--- MATERIAL SUPPLIED Enclosed Below ---
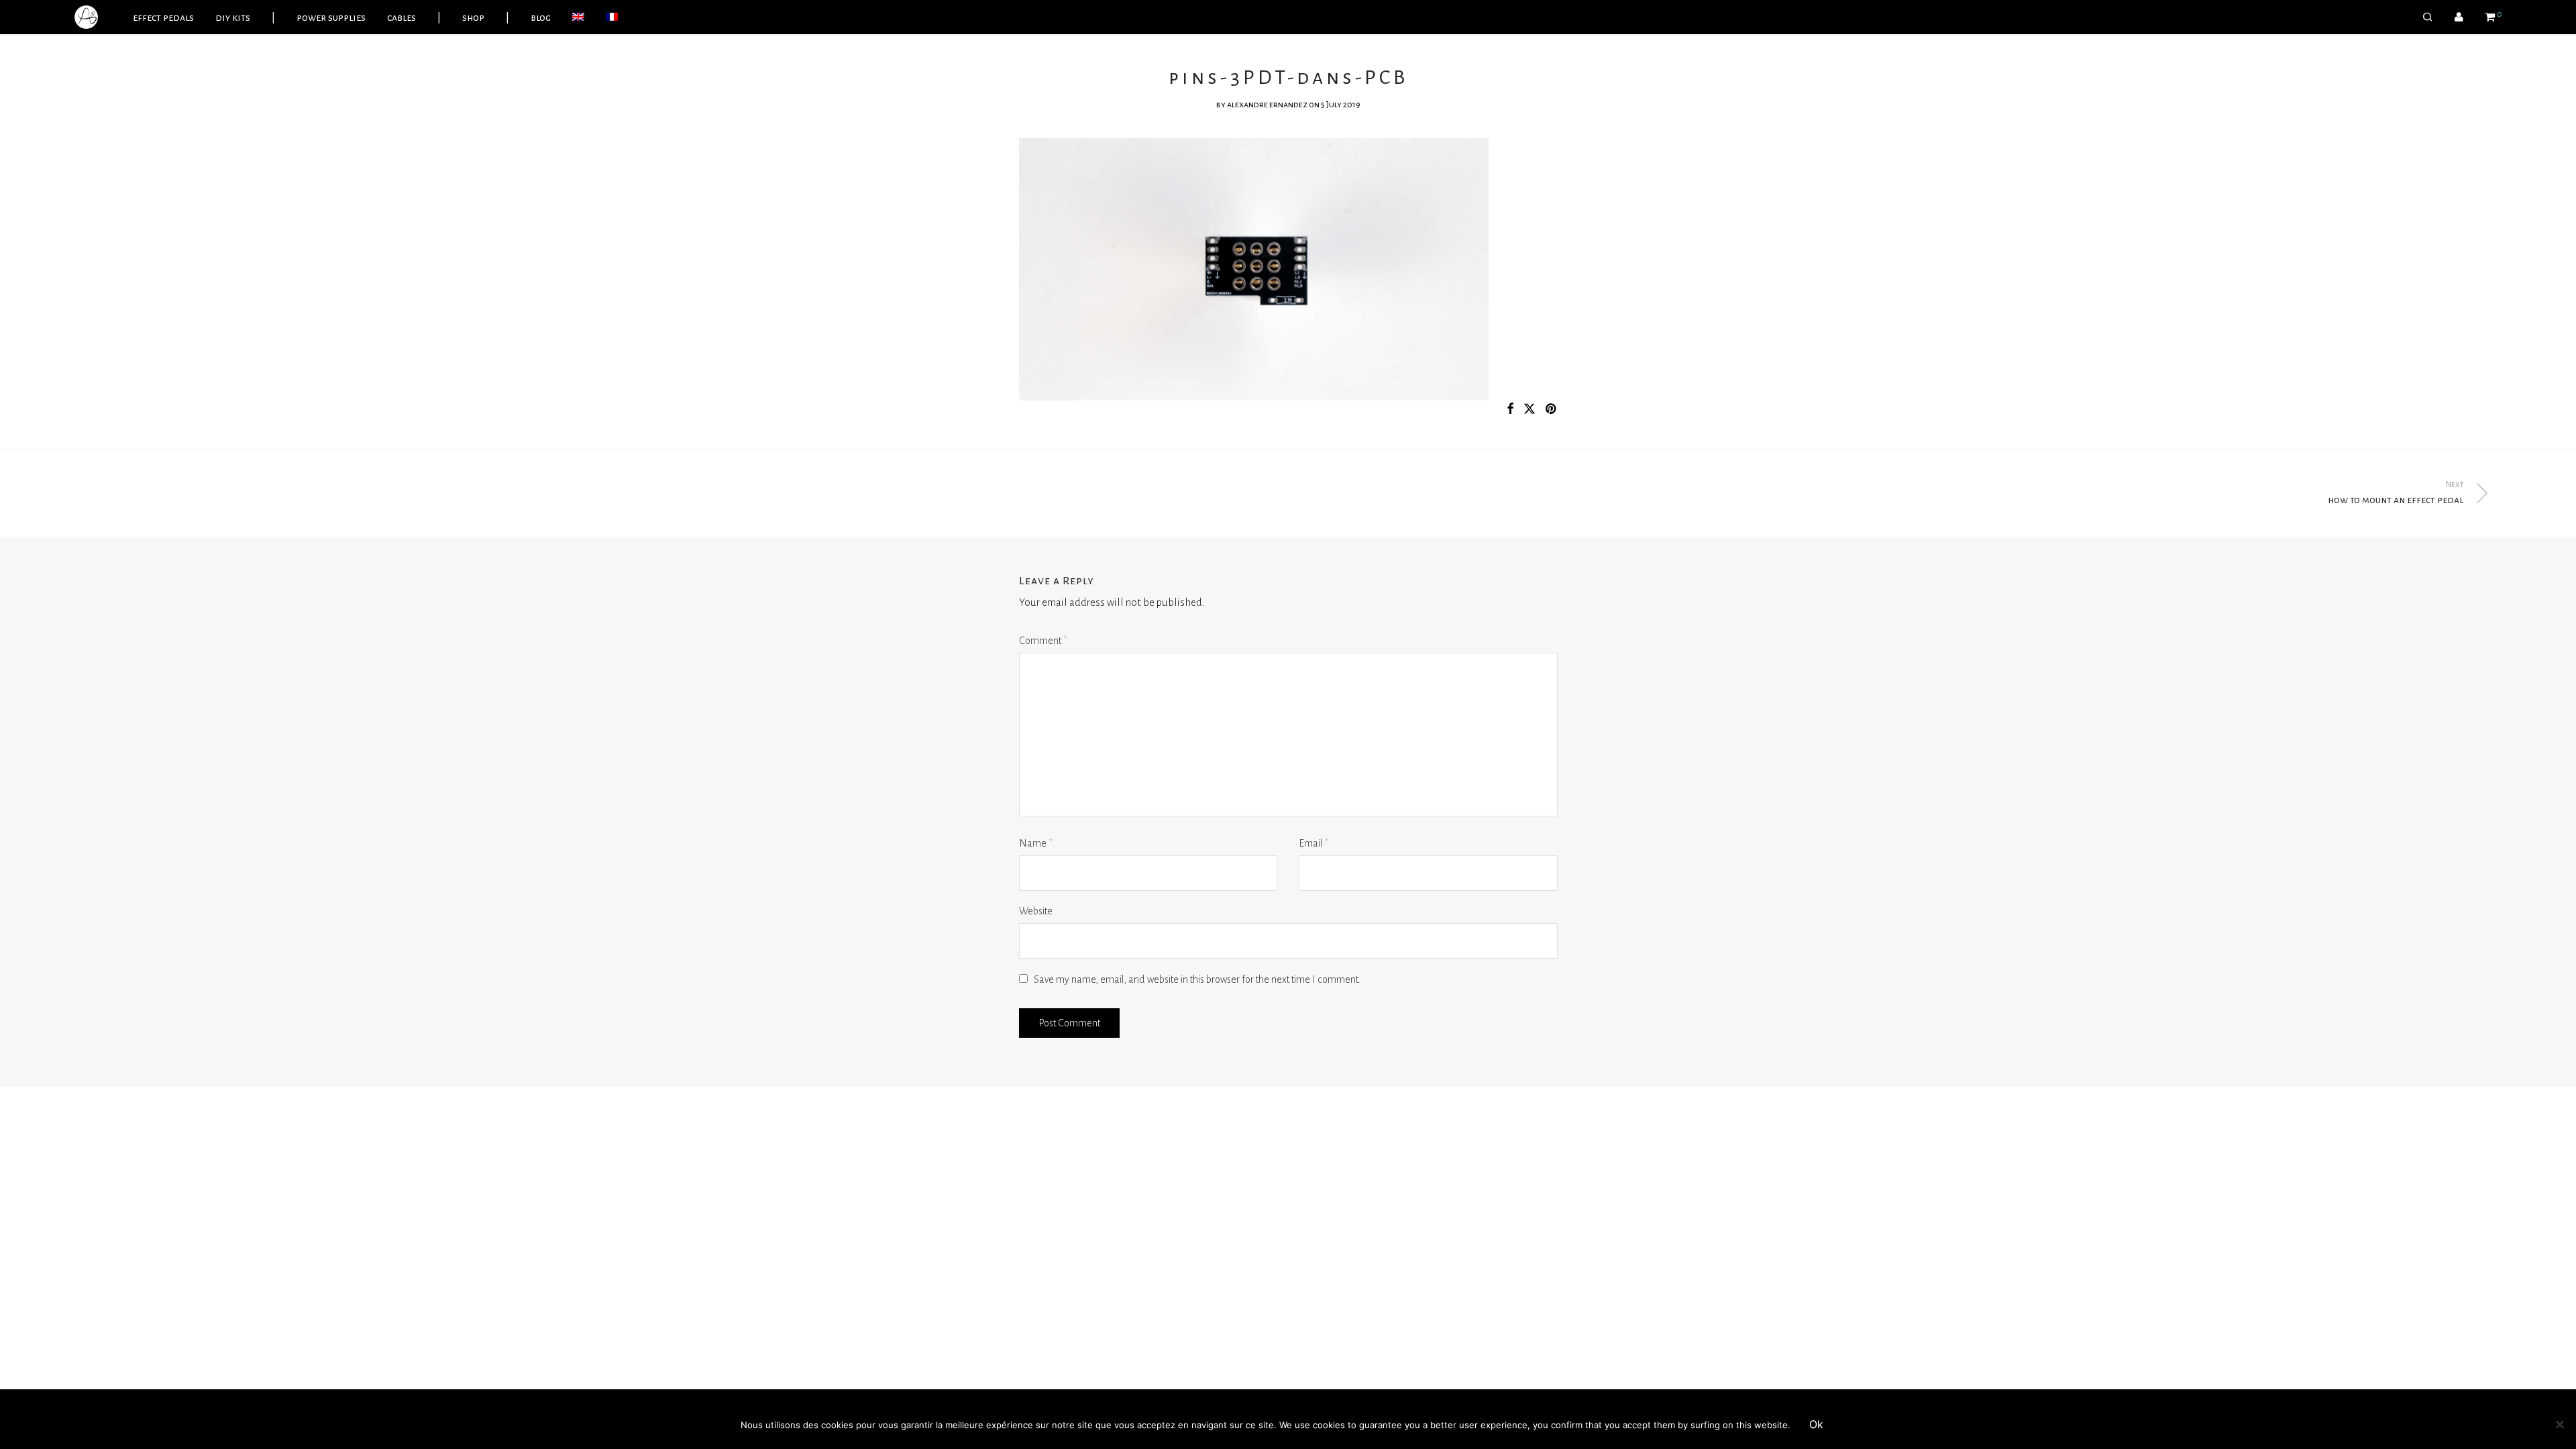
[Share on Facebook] (1510, 409)
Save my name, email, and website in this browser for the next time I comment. (1197, 979)
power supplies (331, 17)
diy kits (232, 17)
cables (401, 17)
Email (1313, 843)
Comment (1043, 640)
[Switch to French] (612, 17)
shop (473, 17)
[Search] (2428, 17)
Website (1036, 911)
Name (1036, 843)
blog (541, 17)
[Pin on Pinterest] (1552, 409)
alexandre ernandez (1267, 104)
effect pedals (163, 17)
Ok (1816, 1424)
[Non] (2559, 1424)
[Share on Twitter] (1529, 409)
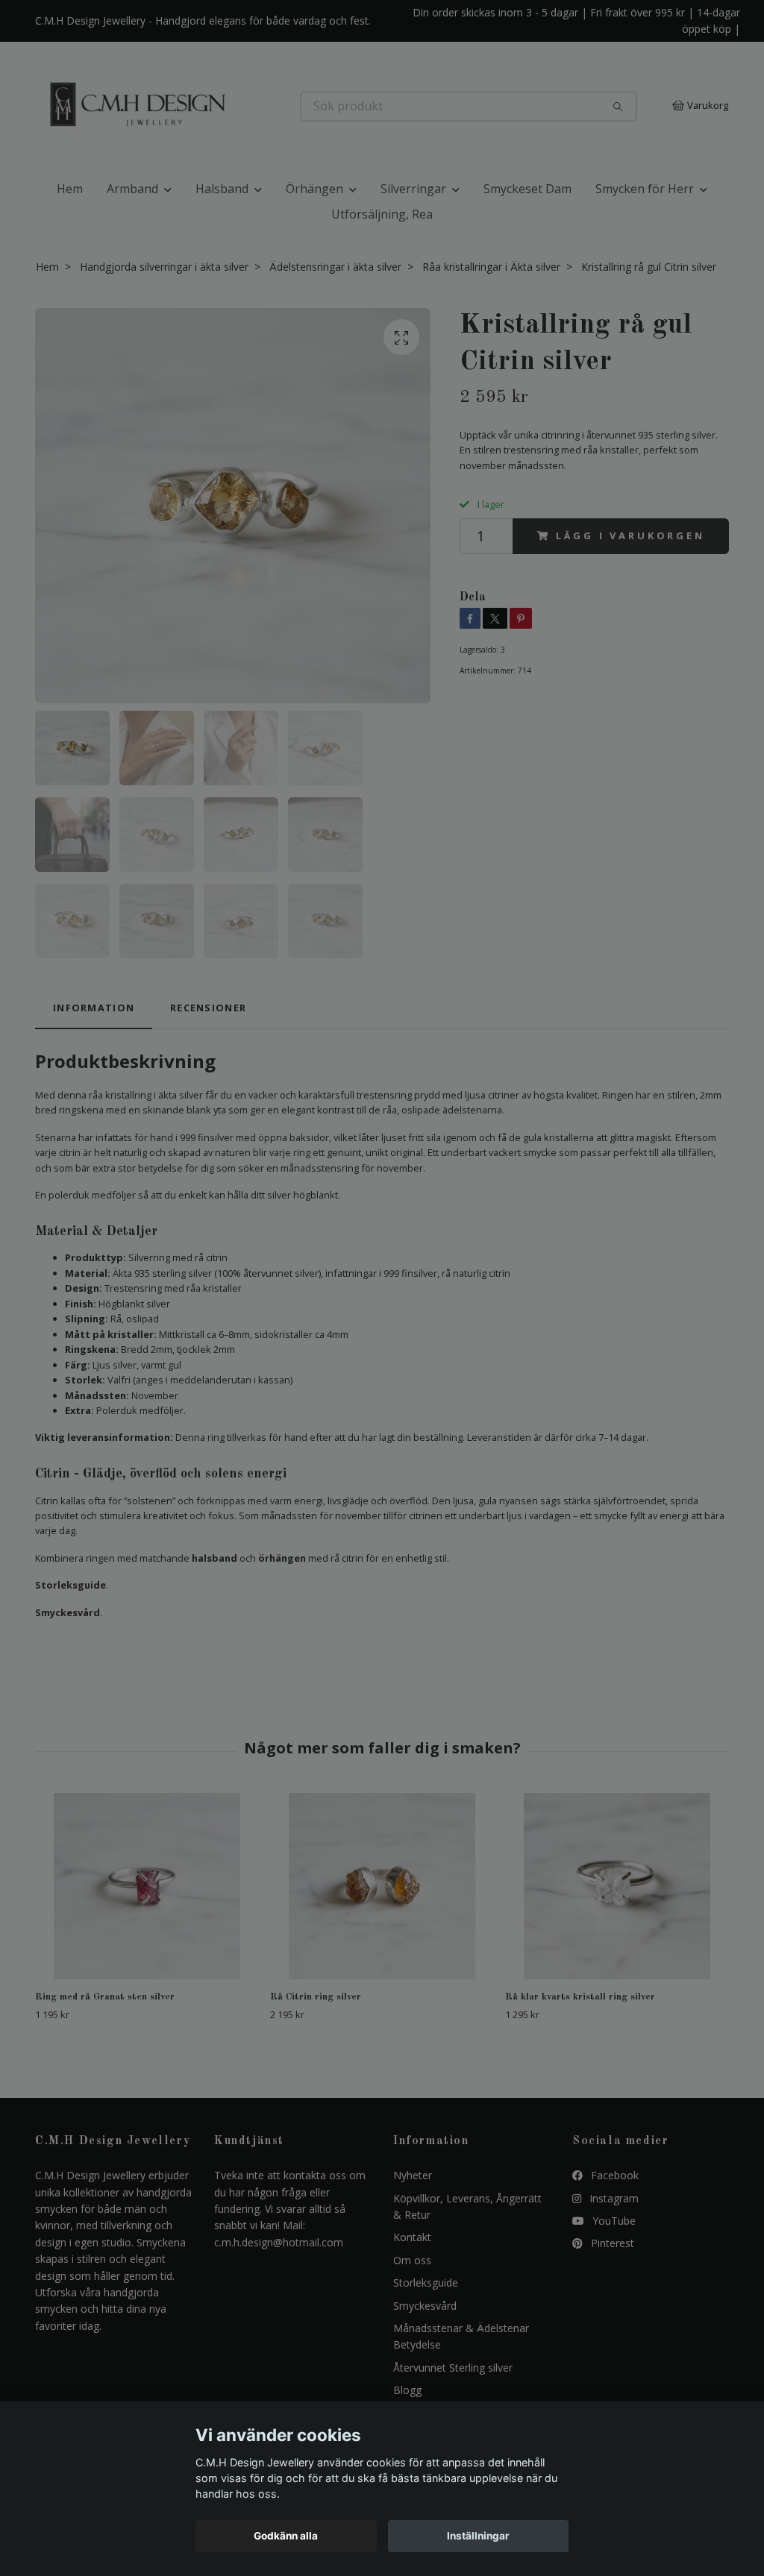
--- End of Enclosed MATERIAL SUPPLIED ---
= EXERCISE REQUIREMENTS =
Emit an exact copy of the lines from the line bearing "cables (401, 17)" through the last line above, inclusive, and leave the images out.

= OUTPUT FOR THIS EXERCISE =
cables (401, 17)
Email (1313, 843)
Comment (1043, 640)
[Switch to French] (612, 17)
shop (473, 17)
[Search] (2428, 17)
Website (1036, 911)
Name (1036, 843)
blog (541, 17)
[Pin on Pinterest] (1552, 409)
alexandre ernandez (1267, 104)
effect pedals (163, 17)
Ok (1816, 1424)
[Non] (2559, 1424)
[Share on Twitter] (1529, 409)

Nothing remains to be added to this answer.